= Aufgabe 1 =
Stimmen die Aussagen (a), (b) und (c) mit dem Textauszug über Essstörungen überein? Antworte jeweils mit Ja oder Nein und zitiere die Worte aus dem Text, die das entscheiden.
(a) Das Pica-Syndrom tritt häufiger bei Menschen mit geistiger Behinderung oder Demenz auf.
(b) Wenn kleine Kinder Dinge in den Mund nehmen, ist gleich von einem Pica-Syndrom auszugehen.
(c) Kreide zu essen ist völlig ungefährlich.
= Aufgabe 2 =
Warum ist ein Pica-Syndrom laut dem Textauszug über Essstörungen nicht harmlos? Antworte in ein bis drei Sätzen.
= Aufgabe 3 =
Schreib den Textauszug über Essstörungen nach seinem letzten Satz weiter.

====== Textauszug ======

Zusätzlich erschwert wird die Situation durch die Orthorexie-immanente Einstellung, anderen moralisch, ethisch und gesundheitlich überlegen zu sein, und die stets fehlende Krankheitseinsicht. Dieses Fehlen macht ein sachliches Argumentieren und neutrale Information von Orthorektikern zu real gesunder Ernährung unmöglich. Psychologen wissen schon lange, dass bestimmte Menschen Ideologien oder dogmatischen Weltanschauungen verfallen, weil diese einen Schutzwall errichten - gegen die Orientierungslosigkeit, das Gefühl der Leere oder schlicht gegen die Angst vor dem Leben.

Pica-Syndrom

Das Pica-Syndrom (auch: Picazismus) beschreibt ein seltenes, wenig bekanntes Krankheitsbild, bei dem Menschen ungewöhnliche und ausgefallene Dinge essen, wie zum Beispiel farbige Papierschnipsel, Gartenerde, Ton oder Kreide. Darunter fallen auch Dinge, die bei anderen Menschen Ekel hervorrufen können, wie beispielsweise Exkremente. Diese Essstörung kommt häufiger bei Menschen mit geistiger Behinderung oder Demenz vor. Bei kleinen Kindern ist zunächst einmal von einem bloßen Ausprobierverhalten auszugehen, bei dem buchstäblich alles in den Mund genommen wird. Erst dann, wenn es häufig und offenbar absichtsvoll gewollt zu unterschiedslosem Aufessverhalten kommt, besteht möglicherweise Anlass, ein Pica-Syndrom anzunehmen.

Das Vorliegen eines Pica-Syndroms ist nicht harmlos, denn es kann u. a. zu Vergiftungen, Unterernährung oder Verstopfung führen. Sogar beim Verzehr von Erde, Papierschnipseln, Kreide oder anderen angeblich harmlosen Materialien kann es zu Infektionen mit Keimen oder Vergiftungen kommen!

====== Daten zum Auswerten ======

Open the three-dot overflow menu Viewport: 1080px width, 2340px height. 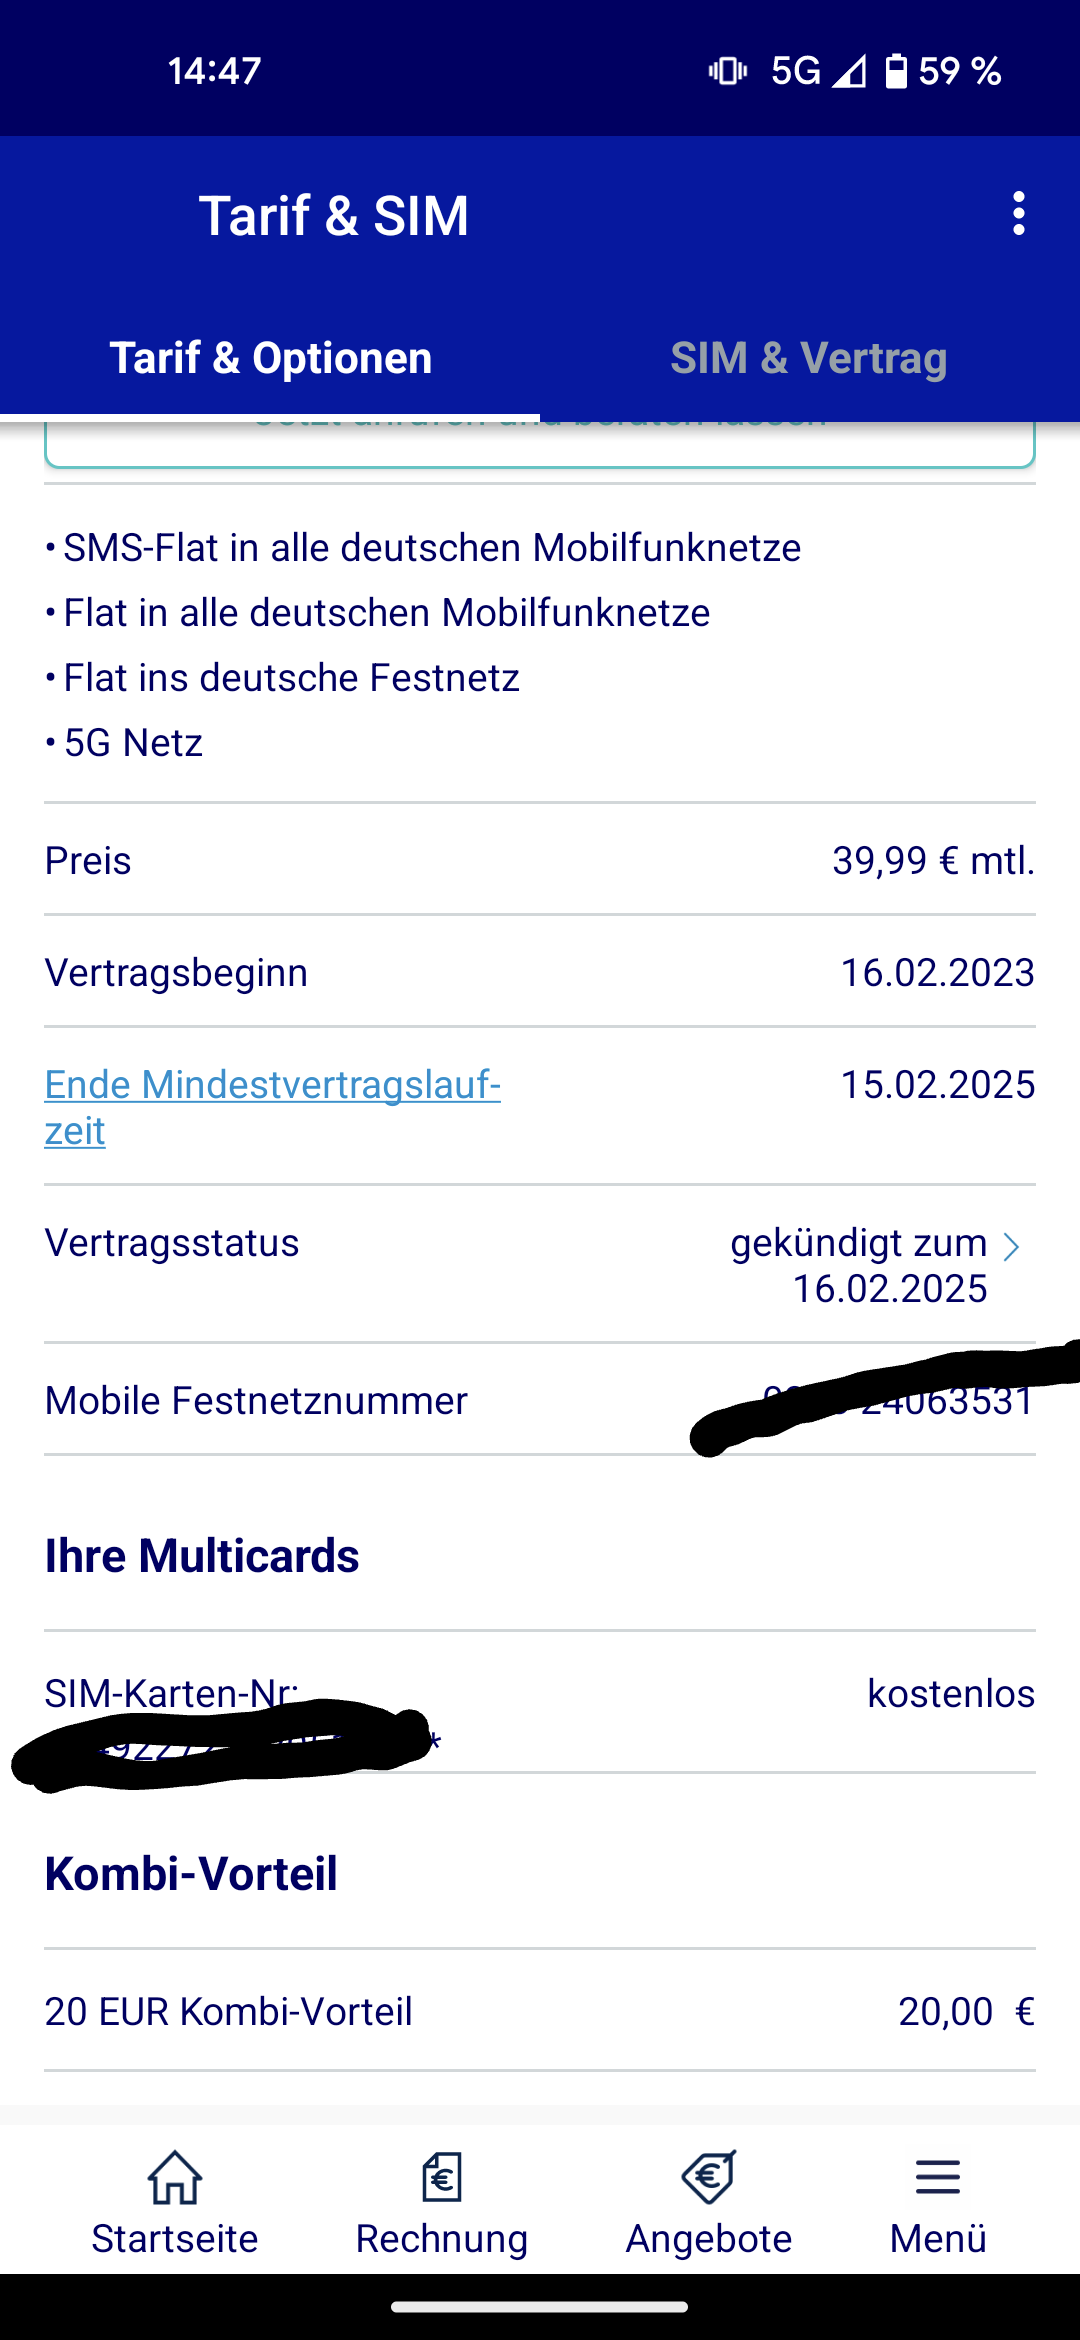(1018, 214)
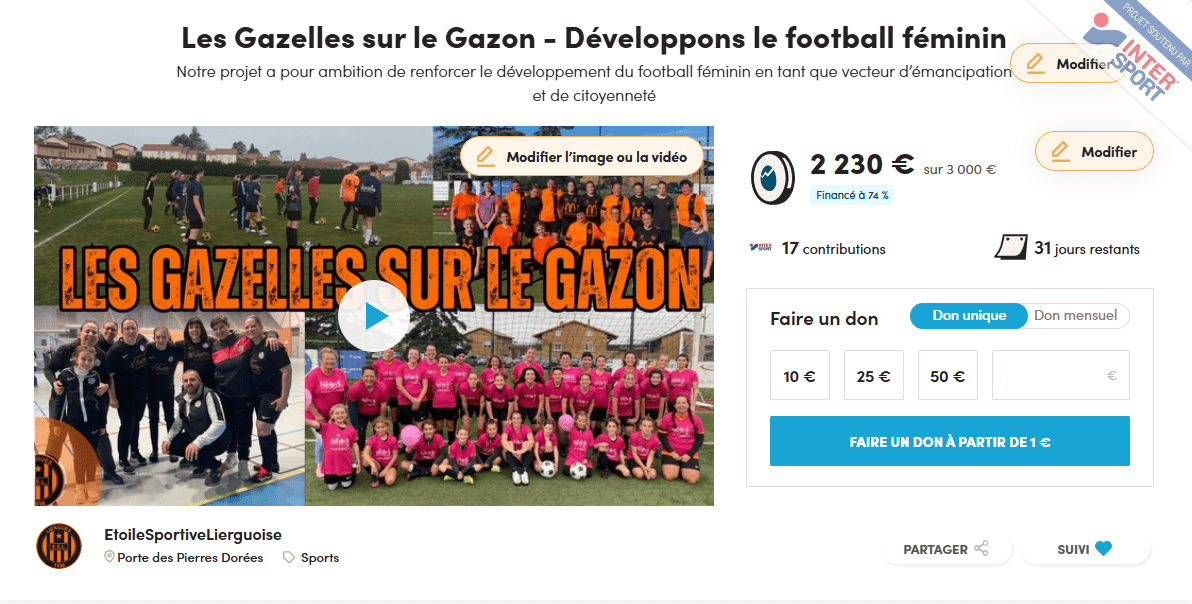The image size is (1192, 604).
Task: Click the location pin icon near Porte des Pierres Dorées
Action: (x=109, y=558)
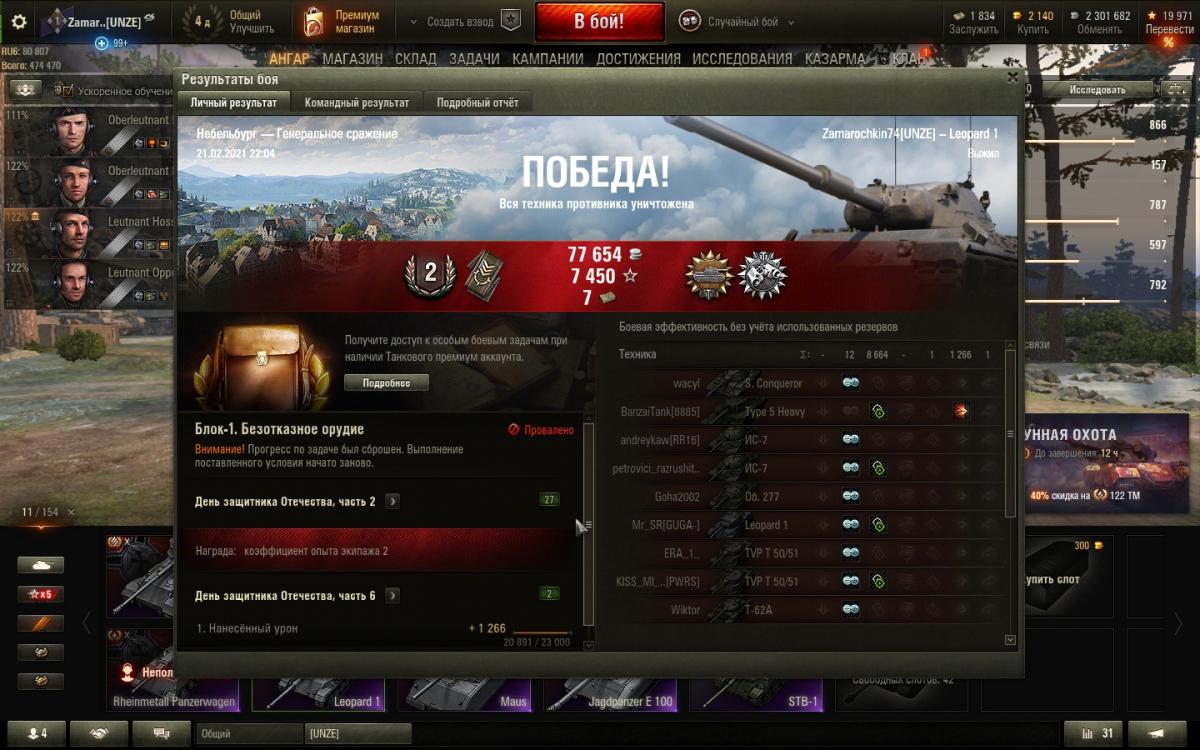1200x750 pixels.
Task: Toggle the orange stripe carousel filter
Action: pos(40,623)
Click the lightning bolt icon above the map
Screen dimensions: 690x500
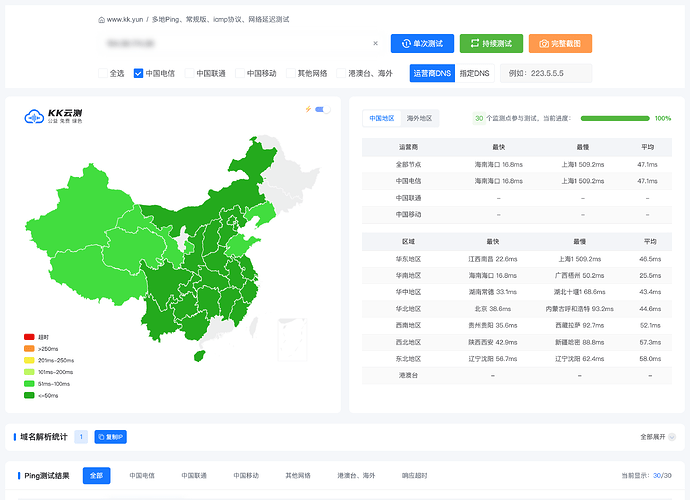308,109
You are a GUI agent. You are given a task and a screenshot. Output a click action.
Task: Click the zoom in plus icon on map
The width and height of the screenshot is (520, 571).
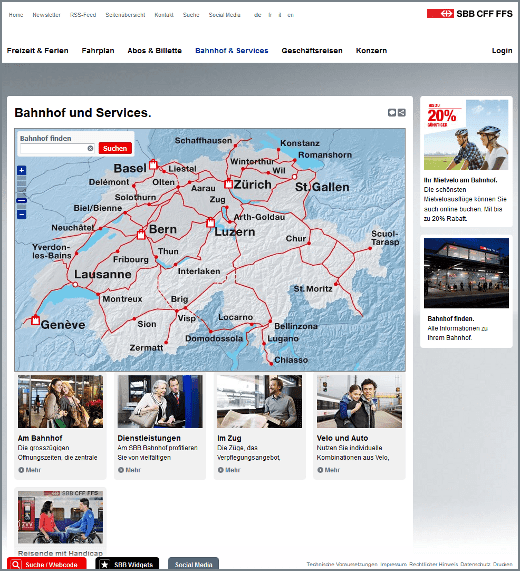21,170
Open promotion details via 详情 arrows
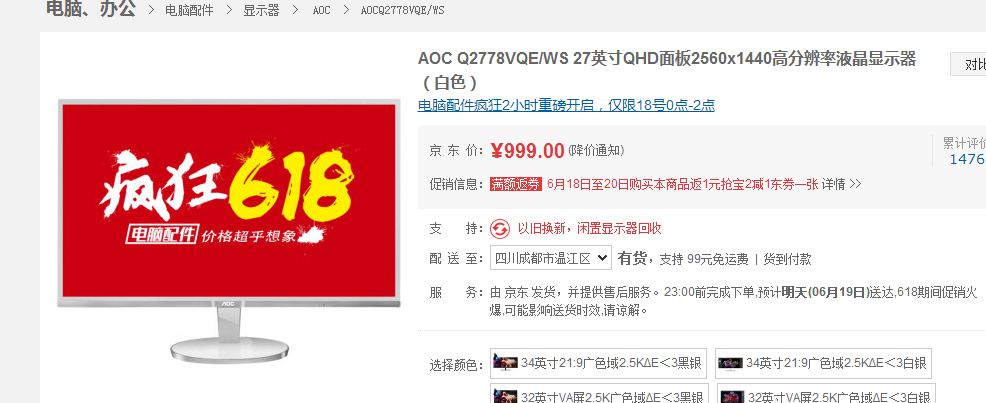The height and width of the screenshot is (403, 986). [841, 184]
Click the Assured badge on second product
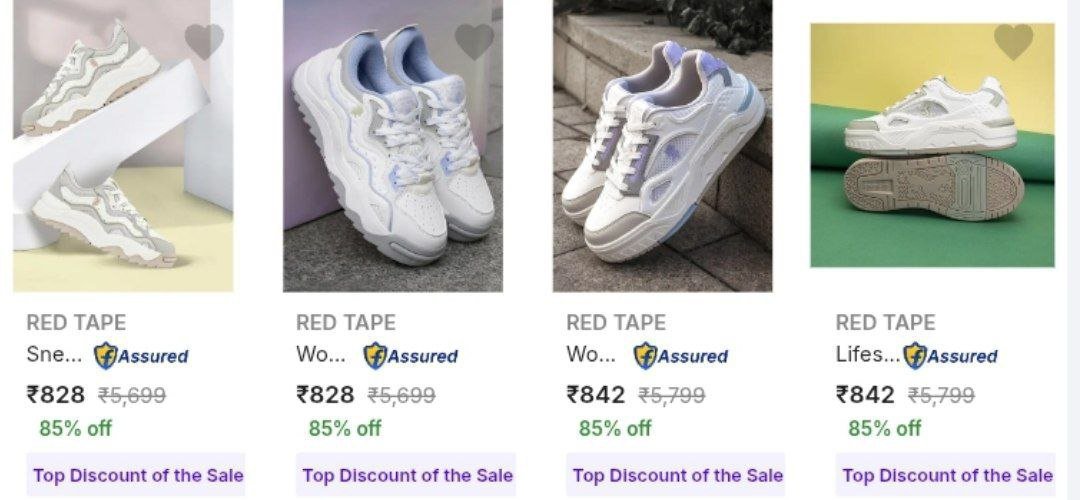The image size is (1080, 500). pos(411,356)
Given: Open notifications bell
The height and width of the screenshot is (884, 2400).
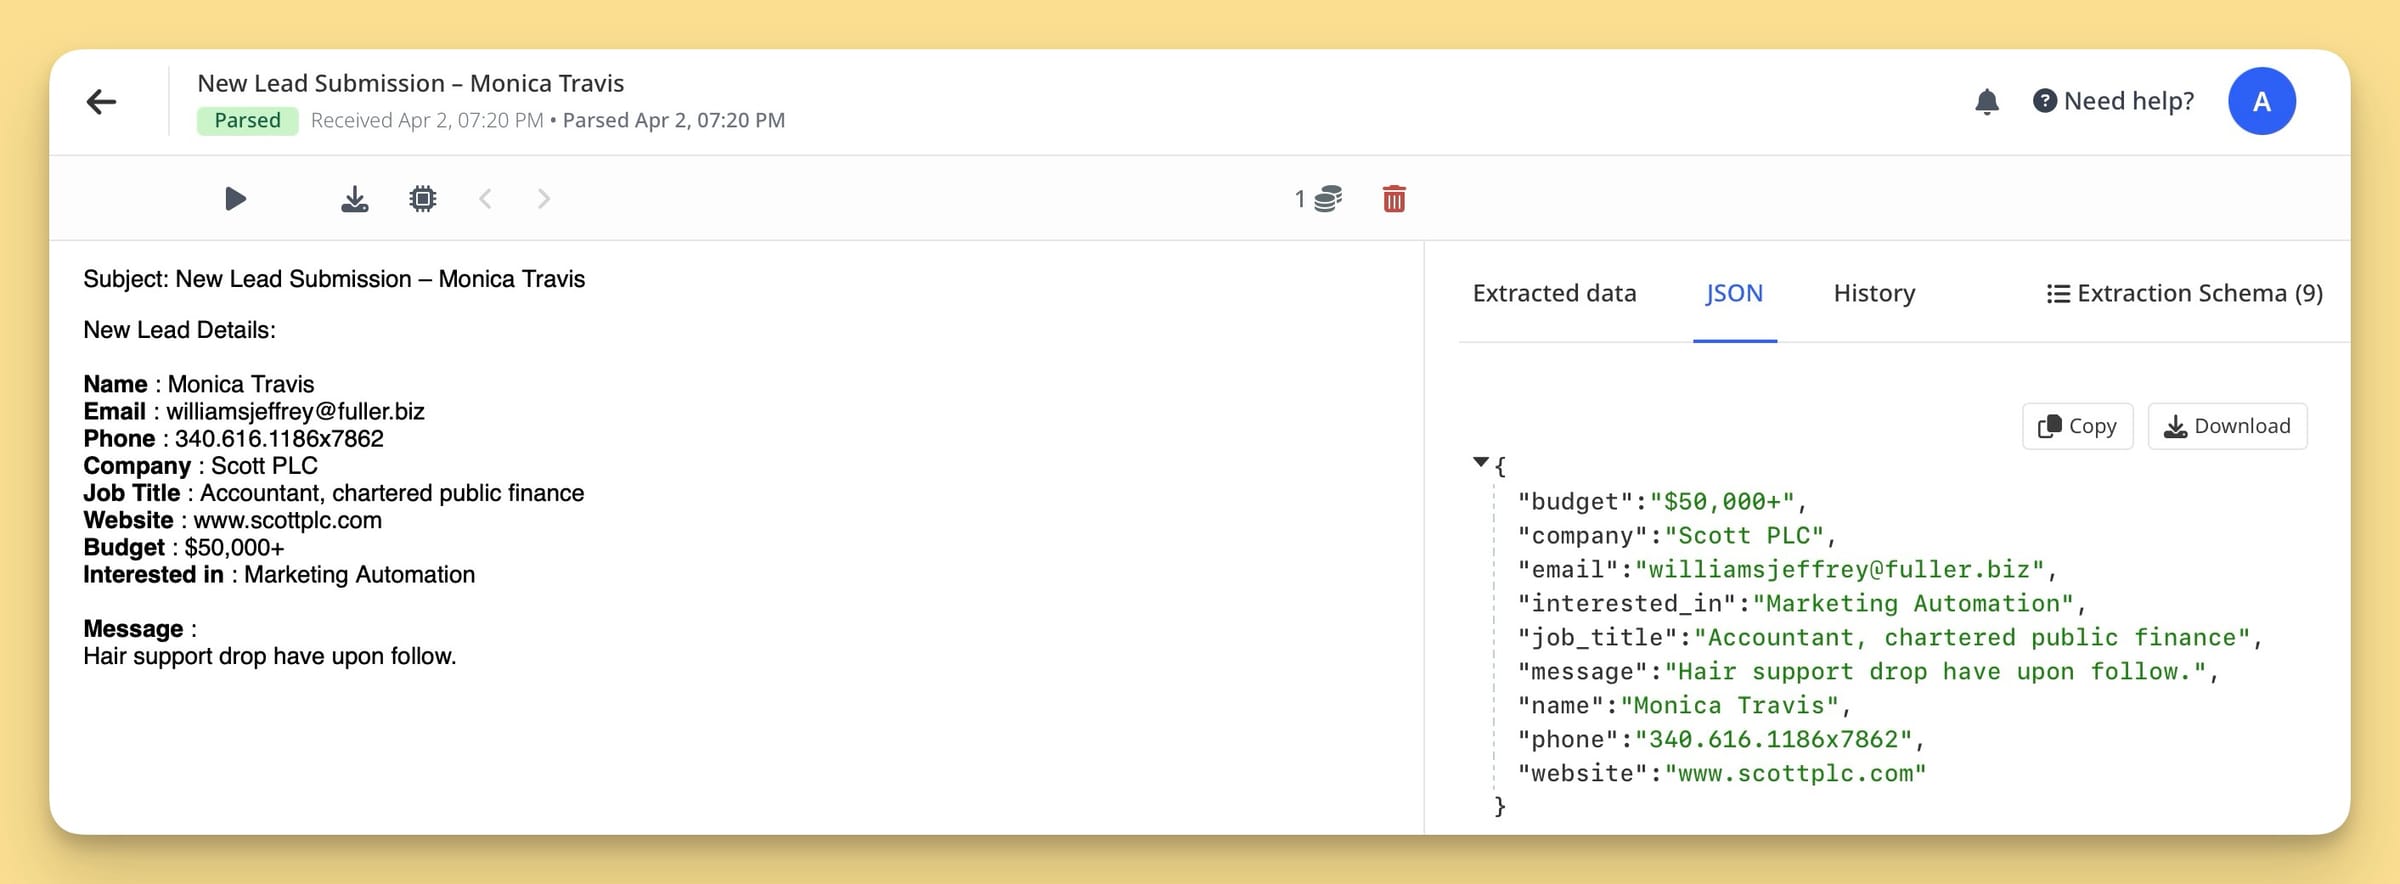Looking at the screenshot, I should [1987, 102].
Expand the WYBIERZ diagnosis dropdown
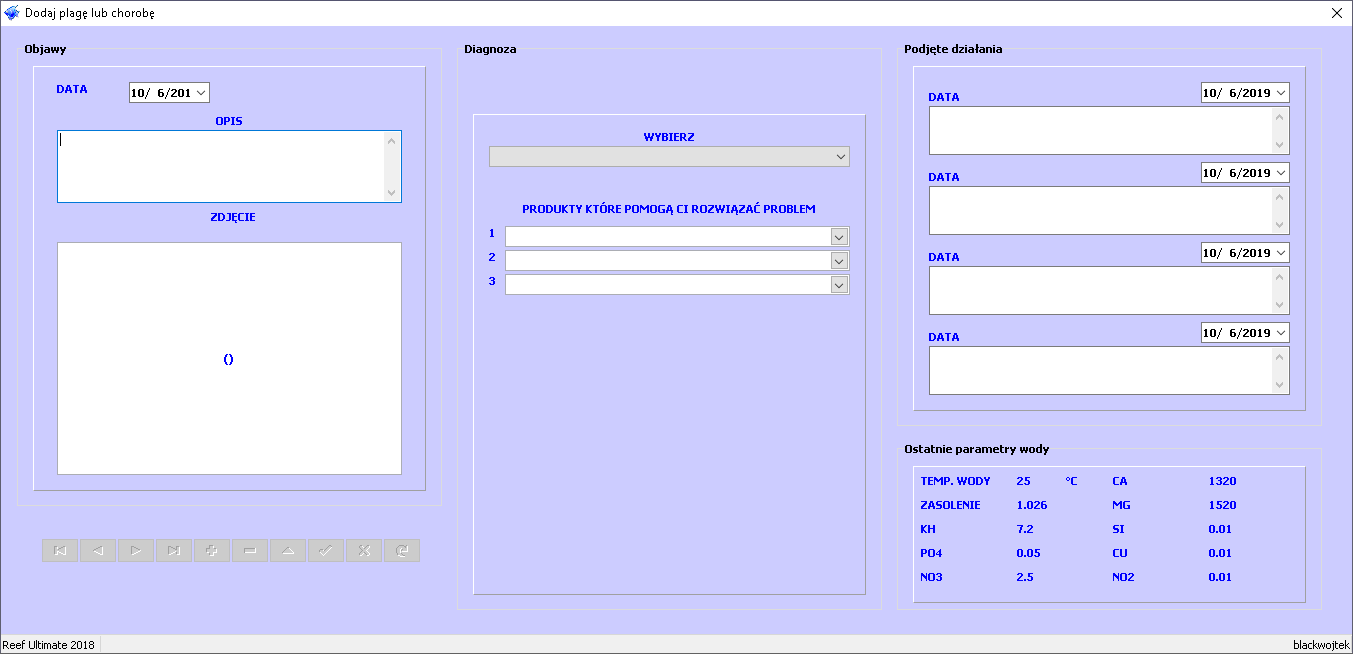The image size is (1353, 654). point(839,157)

======

= Deine Antwort 1 =
(a) Ja: „Diese Essstörung kommt häufiger bei Menschen mit geistiger Behinderung oder Demenz vor.“
(b) Nein: „Bei kleinen Kindern ist zunächst einmal von einem bloßen Ausprobierverhalten auszugehen, bei dem buchstäblich alles in den Mund genommen wird.“
(c) Nein: „Sogar beim Verzehr von Erde, Papierschnipseln, Kreide oder anderen angeblich harmlosen Materialien kann es zu Infektionen mit Keimen oder Vergiftungen kommen!“

= Deine Antwort 2 =
Ein Pica-Syndrom kann unter anderem zu Vergiftungen, Unterernährung oder Verstopfung führen. Selbst angeblich harmlose Dinge wie Erde, Papierschnipsel oder Kreide können Infektionen mit Keimen oder Vergiftungen auslösen.

= Deine Antwort 3 =
Medizinische Einordnung und Forschung

Die medizinische Diagnostik der Störungen richtet sich im deutschsprachigen Raum nach den "diagnostischen Leitlinien" der ICD-10. Im Kapitel V bilden sie eine eigenständige Untergruppe "Verhaltensauffälligkeiten in Verbindung mit körperlichen Störungen und Faktoren".

Die Behandlungsanzahl anorektischer und bulimischer Störungen ist in den letzten Jahren stark gestiegen. Das liegt nicht zuletzt daran, dass die Bedeutung des Körpergewichtes und der körperlichen Selbstdarstellung in den Medien und sekundär in den Gesprächsthemen der Gesellschaft immer weiter zugenommen hat. Zugleich mit den empirischen Fallzahlen ist das Bewusstsein über das zugrundeliegende Krankheitsbild zunehmend ins öffentliche Blickfeld gekommen. Ob tatsächlich ein Anstieg der Erkrankungshäufigkeit vorliegt, ist in der Forschung (Habermas1994; Fichter 2000) umstritten.

Die wichtigste Wegbereiterin psychotherapeutischer Forschung zum Sachgebiet Essstörungen ist die deutschstämmige US-amerikanische Therapeutin Hilde Bruch gewesen mit ihrem in vielen Auflagen erschienenen Buch "Eating disorders : obesity, anorexia nervosa, and the person within", das erstmals 1973 puliziert wurde.

Seit 1999 gibt es in Deutschland sogar eine eigenständige medizinische Fachgesellschaft, die Gesellschaft für Ernährungsmedizin und Diätetik, deren Mitglieder vornehmlich aus Medizinern, Internisten, Apothekern, Ernährungswissenschaftlern und Diätassistenten bestehen.

Essstörungen in Kulturgeschichte, Literatur und Medien

Dass das Phänomen Essstörungen in der Kulturgeschichte keineswegs neu ist, sondern unter anderen Namen als populäre Geschichten in der Erzählkultur eine große Rolle spielte, wird durch neuere Forschungen und Veröffentlichungen belegt (siehe Literaturliste). Man erinnere sich z.B. an das Märchen "Der süße Brei" oder die Mär vom Schlaraffenland.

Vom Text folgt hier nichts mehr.